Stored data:
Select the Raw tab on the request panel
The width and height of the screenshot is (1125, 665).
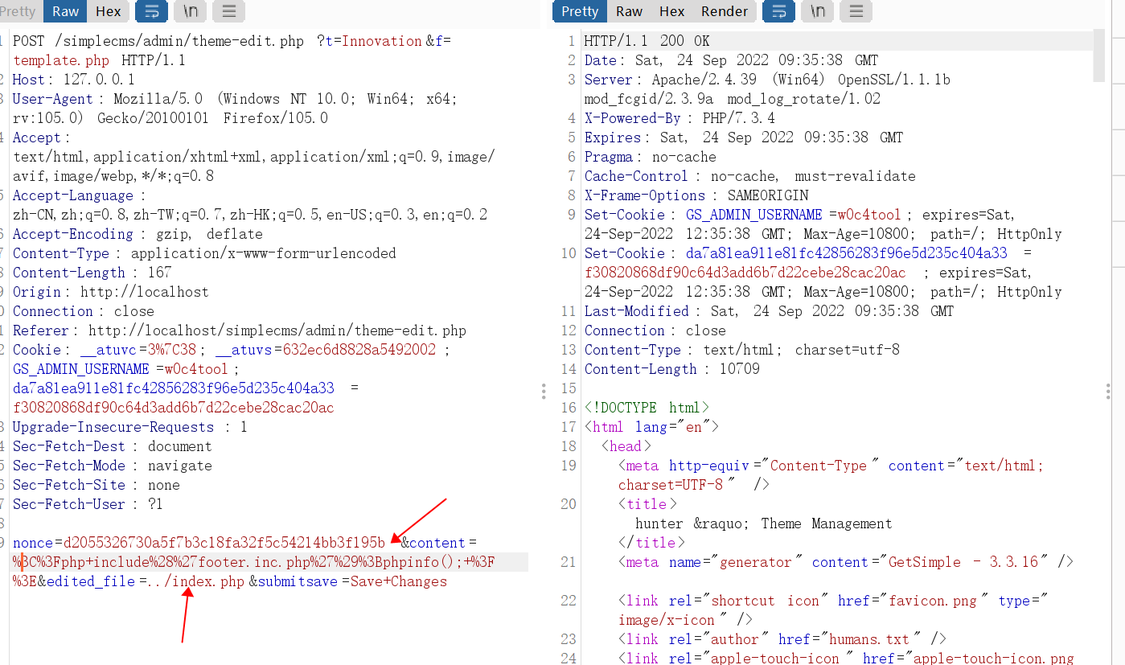click(x=64, y=11)
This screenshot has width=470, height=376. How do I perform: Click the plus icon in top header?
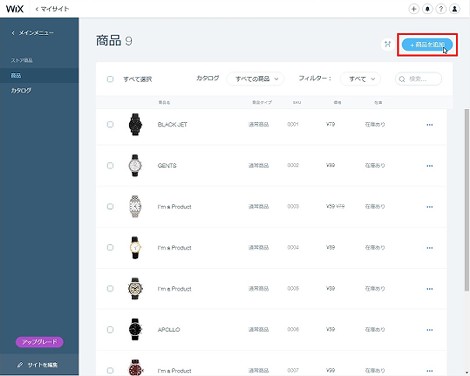[414, 9]
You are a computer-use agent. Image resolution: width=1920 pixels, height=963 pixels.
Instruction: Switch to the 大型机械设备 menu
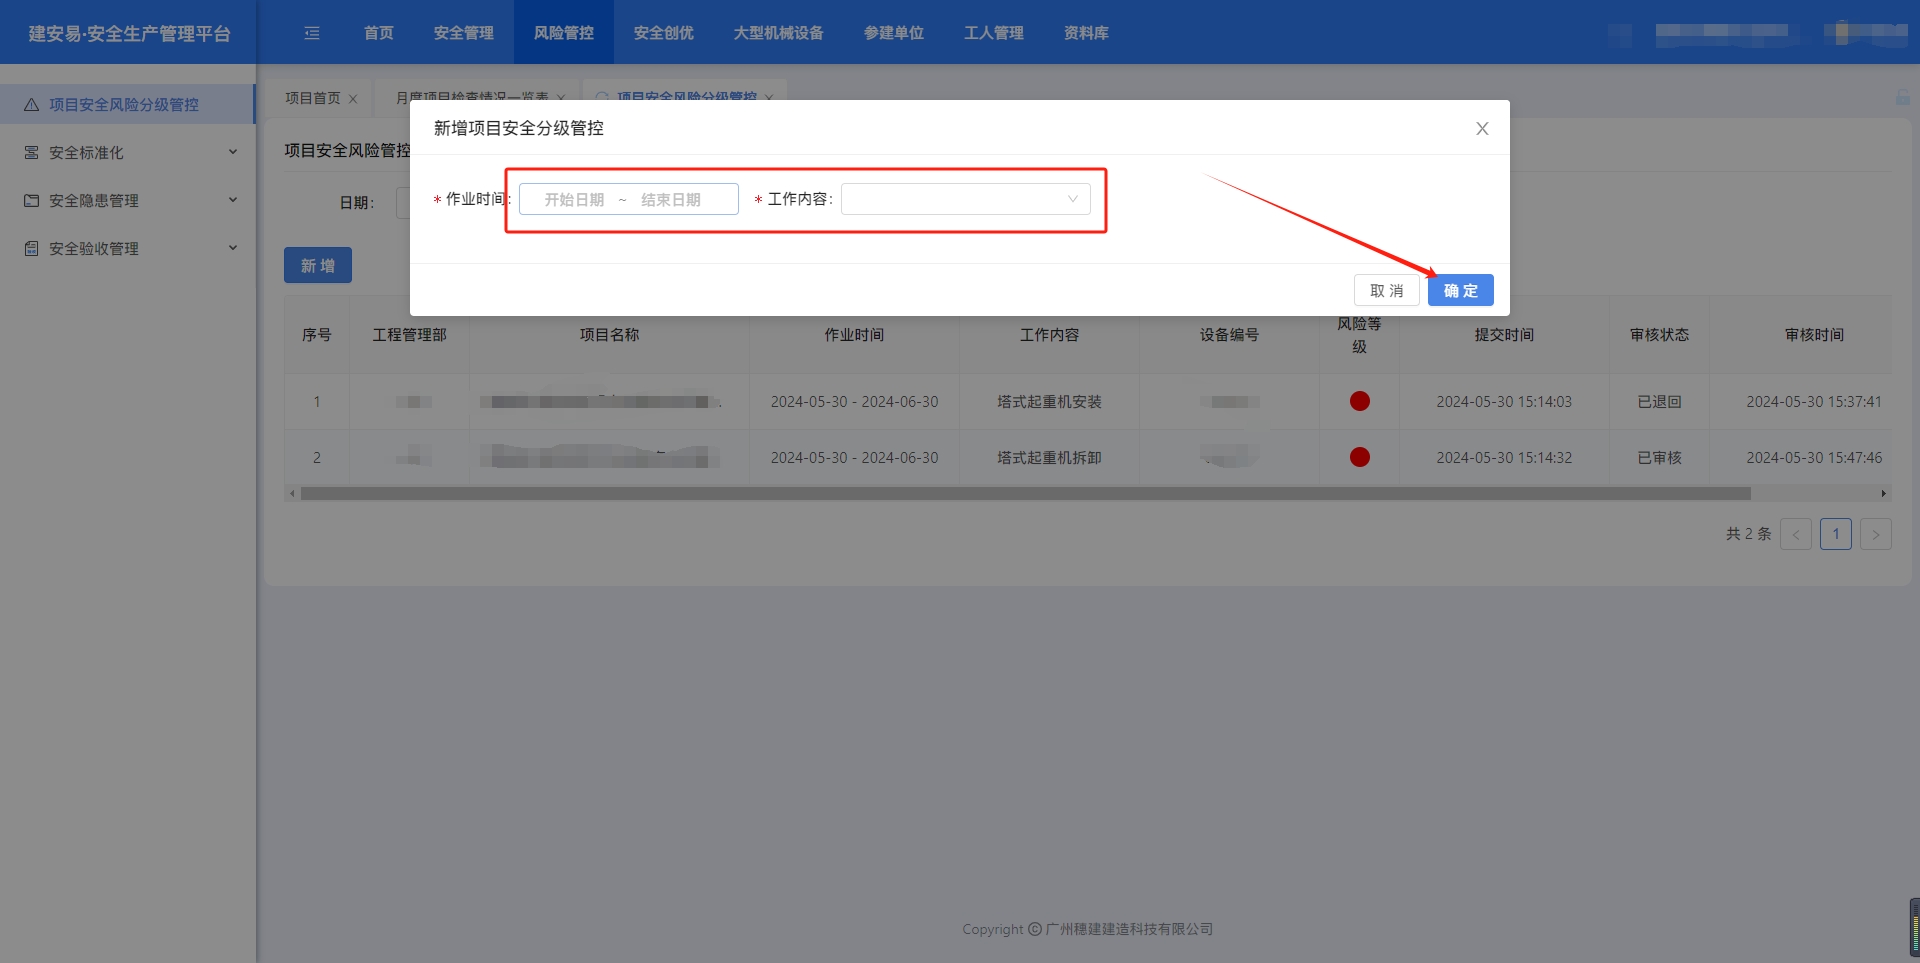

# PROBLEM TO WORK ON
Only the lines from the line with "This screenshot has" through the end of the entries above, copied exactly and with both ends included, belong in the response; the pictures do not.

# YOUR SOLUTION
This screenshot has width=470, height=376. How do I perform: Click the plus icon in top header?
[414, 9]
You are a computer-use agent. Image resolution: width=1920 pixels, height=963 pixels.
Instruction: Switch to the 大型机械设备 menu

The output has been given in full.